### EXERCICES:
(1) Dans le témoignage sur l'affaire Cahuzac, en quelle année un exemplaire est-il remis à Jean-Louis Bruguière ?
(2) Rédigez la suite du témoignage sur l'affaire Cahuzac après sa dernière phrase.

Ensuite, vous avez raison, monsieur Germain : entre fin 2001 et 2006, je n'ai rien fait.
En 2006, je remets un exemplaire à Jean-Louis Bruguière. Je ne savais pas ce qu'il pouvait faire ou ne pas faire. Il voulait seulement l'écouter, je le lui ai permis. Bien entendu, je ne suis pas naïf et j'ai pu penser à un moment donné qu'il y aurait une suite. Mais je n'ai pas voulu saisir le procureur.
Et, je le répète, j'ai été extrêmement surpris lorsque l'affaire est réapparue en 2012. Je maintiens aussi – ce qu'a d'ailleurs confirmé M. Zabulon – que mes relations avec M. Cahuzac n'avaient rien d'extrêmement conflictuel dans les rapports quotidiens. Toutefois, vous le connaissez aussi bien que moi et vous savez quel adversaire redoutable il est, lorsqu'il est en campagne électorale, lorsqu'il défend son mandat ou son honneur. Je ne dresse pas un portrait à charge, je dis seulement que c'est quelqu'un d'extrêmement énergique, avec qui il vaut mieux être prudent – et je l'ai peut-être été à l'excès. Je n'ai pas souhaité révéler cet enregistrement : c'est mon droit. J'accepte entièrement la critique sur ce point mais, si on me met en cause, je défends mon honneur. Je ne veux pas que l'on raconte des histoires à dormir debout. Or, vous en avez entendu beaucoup ici même !

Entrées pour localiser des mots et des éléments
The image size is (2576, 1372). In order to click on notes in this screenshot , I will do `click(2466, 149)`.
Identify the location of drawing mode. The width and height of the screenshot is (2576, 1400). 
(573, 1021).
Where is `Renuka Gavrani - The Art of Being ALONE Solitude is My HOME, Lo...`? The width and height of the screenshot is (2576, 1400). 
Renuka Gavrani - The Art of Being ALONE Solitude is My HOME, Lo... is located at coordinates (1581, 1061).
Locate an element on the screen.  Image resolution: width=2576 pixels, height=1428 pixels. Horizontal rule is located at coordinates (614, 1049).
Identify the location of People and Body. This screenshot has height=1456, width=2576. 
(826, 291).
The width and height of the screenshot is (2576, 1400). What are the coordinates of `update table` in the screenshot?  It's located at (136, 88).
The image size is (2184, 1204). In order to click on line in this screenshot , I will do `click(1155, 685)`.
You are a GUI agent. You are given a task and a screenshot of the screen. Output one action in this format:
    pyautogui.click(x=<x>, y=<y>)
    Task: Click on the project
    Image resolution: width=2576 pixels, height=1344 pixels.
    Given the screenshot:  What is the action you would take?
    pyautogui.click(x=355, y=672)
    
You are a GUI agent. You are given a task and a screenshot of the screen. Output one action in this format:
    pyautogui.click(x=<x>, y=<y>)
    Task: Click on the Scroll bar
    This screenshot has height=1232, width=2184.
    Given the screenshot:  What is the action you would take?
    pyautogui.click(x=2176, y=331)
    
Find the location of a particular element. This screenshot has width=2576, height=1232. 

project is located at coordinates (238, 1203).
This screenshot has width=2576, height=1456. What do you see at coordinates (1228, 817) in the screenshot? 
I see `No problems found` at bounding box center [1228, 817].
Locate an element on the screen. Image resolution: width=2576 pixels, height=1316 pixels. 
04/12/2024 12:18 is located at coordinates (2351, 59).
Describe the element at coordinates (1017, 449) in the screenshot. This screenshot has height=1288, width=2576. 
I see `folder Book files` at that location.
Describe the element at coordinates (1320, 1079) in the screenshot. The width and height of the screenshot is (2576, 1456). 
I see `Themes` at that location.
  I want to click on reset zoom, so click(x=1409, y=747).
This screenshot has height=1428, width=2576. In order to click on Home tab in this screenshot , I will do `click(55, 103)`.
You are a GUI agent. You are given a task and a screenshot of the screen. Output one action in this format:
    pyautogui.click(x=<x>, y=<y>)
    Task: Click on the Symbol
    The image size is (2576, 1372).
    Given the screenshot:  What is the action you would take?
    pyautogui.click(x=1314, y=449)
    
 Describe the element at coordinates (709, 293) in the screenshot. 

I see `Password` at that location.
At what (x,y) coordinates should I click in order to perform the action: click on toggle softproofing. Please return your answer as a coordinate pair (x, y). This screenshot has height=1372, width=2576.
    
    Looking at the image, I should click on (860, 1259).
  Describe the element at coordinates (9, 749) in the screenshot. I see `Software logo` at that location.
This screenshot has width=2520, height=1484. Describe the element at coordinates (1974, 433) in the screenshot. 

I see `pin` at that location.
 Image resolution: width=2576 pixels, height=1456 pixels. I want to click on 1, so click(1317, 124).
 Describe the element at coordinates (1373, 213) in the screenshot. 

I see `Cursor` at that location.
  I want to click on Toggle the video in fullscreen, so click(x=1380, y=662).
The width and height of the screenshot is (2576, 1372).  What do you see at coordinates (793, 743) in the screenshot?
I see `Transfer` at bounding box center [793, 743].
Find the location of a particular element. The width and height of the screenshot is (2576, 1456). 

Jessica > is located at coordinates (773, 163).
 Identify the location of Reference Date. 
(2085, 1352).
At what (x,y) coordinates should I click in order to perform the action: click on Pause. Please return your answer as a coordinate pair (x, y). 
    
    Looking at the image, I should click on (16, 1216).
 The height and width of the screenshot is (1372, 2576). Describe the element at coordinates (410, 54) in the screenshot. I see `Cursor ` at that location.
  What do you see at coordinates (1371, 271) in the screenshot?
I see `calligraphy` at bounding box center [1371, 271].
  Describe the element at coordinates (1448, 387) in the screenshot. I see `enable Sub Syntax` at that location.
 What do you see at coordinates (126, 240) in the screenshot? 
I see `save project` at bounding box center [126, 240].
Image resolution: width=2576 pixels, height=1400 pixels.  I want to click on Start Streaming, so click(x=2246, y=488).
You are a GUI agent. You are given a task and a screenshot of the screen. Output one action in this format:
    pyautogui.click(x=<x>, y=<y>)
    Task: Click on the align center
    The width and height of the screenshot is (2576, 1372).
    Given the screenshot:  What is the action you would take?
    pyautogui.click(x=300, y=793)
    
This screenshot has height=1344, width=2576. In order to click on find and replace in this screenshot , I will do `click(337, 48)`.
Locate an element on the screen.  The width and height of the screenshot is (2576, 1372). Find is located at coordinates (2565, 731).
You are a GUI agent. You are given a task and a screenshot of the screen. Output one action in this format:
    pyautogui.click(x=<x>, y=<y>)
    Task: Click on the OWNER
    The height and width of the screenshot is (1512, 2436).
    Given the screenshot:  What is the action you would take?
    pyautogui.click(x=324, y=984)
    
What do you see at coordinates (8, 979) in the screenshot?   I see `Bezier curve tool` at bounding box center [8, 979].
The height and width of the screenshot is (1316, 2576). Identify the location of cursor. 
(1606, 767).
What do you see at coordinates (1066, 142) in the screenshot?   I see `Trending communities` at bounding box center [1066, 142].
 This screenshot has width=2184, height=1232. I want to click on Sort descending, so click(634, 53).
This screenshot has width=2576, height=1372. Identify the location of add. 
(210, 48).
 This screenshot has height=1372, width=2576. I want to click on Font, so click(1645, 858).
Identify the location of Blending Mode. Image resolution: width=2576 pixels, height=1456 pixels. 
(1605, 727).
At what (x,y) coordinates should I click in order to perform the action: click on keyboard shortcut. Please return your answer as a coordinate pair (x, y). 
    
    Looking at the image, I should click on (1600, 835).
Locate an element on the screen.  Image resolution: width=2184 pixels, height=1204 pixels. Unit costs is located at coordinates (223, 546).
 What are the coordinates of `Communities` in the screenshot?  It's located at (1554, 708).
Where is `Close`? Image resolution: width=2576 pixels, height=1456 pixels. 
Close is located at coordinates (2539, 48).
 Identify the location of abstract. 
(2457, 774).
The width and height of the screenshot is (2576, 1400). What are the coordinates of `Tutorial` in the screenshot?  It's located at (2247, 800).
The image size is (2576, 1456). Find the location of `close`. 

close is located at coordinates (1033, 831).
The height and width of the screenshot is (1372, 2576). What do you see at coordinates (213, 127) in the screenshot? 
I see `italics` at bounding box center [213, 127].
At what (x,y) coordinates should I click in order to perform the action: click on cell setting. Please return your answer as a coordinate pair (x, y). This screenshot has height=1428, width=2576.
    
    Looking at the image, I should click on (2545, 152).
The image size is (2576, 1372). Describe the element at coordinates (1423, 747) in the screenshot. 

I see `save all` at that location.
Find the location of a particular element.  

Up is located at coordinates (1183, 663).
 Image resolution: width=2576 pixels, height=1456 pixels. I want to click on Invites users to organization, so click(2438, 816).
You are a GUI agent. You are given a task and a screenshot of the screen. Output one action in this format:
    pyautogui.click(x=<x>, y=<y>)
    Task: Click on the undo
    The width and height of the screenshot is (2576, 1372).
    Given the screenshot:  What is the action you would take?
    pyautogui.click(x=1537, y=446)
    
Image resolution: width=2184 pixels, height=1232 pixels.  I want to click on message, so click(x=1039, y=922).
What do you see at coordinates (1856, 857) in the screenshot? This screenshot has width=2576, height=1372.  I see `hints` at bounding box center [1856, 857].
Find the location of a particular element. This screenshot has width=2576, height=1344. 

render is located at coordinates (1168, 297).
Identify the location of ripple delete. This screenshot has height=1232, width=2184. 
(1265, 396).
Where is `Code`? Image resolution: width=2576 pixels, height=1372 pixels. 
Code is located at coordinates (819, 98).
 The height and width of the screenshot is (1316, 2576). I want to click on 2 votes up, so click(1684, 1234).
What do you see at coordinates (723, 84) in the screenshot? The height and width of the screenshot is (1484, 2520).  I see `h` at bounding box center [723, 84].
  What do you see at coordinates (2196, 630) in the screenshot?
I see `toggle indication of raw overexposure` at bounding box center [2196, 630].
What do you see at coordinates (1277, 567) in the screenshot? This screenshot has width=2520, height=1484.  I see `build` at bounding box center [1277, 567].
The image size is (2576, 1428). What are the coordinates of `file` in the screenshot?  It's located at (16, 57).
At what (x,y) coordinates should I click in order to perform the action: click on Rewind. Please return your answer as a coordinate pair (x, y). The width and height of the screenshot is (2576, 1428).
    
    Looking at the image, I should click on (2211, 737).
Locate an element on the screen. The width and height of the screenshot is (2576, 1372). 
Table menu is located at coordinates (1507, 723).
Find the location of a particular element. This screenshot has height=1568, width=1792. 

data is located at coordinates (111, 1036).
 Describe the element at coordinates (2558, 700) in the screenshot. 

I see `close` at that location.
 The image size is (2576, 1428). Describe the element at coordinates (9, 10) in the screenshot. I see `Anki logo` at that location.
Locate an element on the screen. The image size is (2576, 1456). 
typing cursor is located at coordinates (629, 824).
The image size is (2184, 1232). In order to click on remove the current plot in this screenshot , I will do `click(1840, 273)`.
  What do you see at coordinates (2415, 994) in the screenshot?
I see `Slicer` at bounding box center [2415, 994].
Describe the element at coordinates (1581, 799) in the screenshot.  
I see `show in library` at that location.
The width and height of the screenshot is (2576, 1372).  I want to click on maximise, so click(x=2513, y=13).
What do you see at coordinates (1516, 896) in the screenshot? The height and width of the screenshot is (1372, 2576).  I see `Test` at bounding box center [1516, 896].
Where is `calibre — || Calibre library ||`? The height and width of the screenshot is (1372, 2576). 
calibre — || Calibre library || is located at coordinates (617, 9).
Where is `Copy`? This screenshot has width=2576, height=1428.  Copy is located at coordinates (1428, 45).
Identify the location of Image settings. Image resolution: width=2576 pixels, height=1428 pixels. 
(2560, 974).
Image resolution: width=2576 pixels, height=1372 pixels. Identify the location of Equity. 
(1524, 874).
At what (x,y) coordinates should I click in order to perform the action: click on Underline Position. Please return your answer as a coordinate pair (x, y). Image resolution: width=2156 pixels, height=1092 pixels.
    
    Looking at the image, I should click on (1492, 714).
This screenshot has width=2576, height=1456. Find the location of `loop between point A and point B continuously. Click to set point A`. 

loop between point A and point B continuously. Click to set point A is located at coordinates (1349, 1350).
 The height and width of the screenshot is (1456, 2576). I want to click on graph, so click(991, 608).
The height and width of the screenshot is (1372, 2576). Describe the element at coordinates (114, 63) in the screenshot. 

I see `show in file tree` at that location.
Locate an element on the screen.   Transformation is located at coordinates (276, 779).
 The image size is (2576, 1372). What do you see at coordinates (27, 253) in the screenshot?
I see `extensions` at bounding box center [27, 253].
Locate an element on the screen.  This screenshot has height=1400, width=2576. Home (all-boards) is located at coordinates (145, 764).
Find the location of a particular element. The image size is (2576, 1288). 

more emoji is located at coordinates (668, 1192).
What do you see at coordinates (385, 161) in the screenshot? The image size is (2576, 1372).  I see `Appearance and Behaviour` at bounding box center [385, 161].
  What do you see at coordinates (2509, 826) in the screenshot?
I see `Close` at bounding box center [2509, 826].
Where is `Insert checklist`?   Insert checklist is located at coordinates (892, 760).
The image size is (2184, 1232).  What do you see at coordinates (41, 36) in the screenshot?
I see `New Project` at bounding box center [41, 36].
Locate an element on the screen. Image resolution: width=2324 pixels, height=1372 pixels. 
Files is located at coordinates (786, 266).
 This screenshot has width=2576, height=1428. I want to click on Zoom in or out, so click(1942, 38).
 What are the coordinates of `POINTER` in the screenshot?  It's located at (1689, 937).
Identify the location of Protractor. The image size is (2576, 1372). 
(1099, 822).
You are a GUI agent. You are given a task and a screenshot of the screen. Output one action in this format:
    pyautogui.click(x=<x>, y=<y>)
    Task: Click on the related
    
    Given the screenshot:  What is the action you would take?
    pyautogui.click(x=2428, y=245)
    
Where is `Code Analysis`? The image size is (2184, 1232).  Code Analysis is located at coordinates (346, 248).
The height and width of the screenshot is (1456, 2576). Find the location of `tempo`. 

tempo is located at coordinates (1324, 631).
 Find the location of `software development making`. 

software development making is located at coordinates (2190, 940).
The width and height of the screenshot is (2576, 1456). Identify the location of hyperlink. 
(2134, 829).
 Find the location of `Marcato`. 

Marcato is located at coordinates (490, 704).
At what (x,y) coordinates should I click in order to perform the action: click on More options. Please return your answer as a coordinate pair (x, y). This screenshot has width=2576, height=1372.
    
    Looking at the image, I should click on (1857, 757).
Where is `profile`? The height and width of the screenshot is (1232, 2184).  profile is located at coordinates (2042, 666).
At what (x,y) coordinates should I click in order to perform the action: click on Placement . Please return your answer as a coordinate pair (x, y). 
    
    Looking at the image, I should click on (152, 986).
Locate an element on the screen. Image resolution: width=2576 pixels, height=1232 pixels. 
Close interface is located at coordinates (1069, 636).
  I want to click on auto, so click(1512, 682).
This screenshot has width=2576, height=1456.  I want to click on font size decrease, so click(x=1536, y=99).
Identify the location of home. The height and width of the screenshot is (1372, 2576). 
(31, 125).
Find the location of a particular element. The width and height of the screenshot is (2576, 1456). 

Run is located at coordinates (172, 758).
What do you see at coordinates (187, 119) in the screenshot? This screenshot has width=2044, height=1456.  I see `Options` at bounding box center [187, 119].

### RÉPONSES:
(1) En 2006.

(2)
Vos propos mettent en lumière au moins un dysfonctionnement, celui qui consiste à ne pas avoir utilisé l'article 40 du code de procédure pénale depuis 2001. Si vous l'aviez utilisé, on n'en serait pas là, il faut le dire avec force et avec consternation !
Depuis 2001, c'est-à-dire pendant douze années, vous conservez par-devers vous un enregistrement dont vous mesurez toute la valeur puisque, contrairement à ce que M. Bruguière dit avoir fait de son exemplaire, vous ne le jetez pas et vous essayez de le glisser à trois reprises.
L'inspecteur des impôts que vous rencontrez en 2001 et à qui vous donnez cet enregistrement reconnaît la voix de M. Cahuzac. Cela ne vous empêche pas de demander ensuite à une entreprise de réaliser l'expertise de cette voix…
Quoi qu'il en soit, l'inspecteur des impôts vous indique que le dossier de M. Cahuzac ne redescendra pas de Paris et qu'aucune suite ne sera donc donnée. C'est ce qu'il nous a dit lors de son audition. Comment réagissez-vous à cette annonce ? Ne ressentez-vous pas une certaine incompréhension ?
Que faut-il entendre par : « Vous essayez de le glisser à trois reprises » ?
En 2001, je provoque une alerte auprès du service compétent. Je ne « glisse » rien du tout ! Je ne confie même pas la bande-son à la personne qui effectue l'alerte, attendant que l'on m'appelle pour que je donne mon témoignage. Or, personne ne m'appelle. Je suis prêt à endosser bien des dysfonctionnements, mais convenez que celui-ci n'est pas de mon fait : il relève de la responsabilité de celui ou de ceux qui reçoivent cette alerte et ne lui donnent pas suite pour des raisons que j'ignore.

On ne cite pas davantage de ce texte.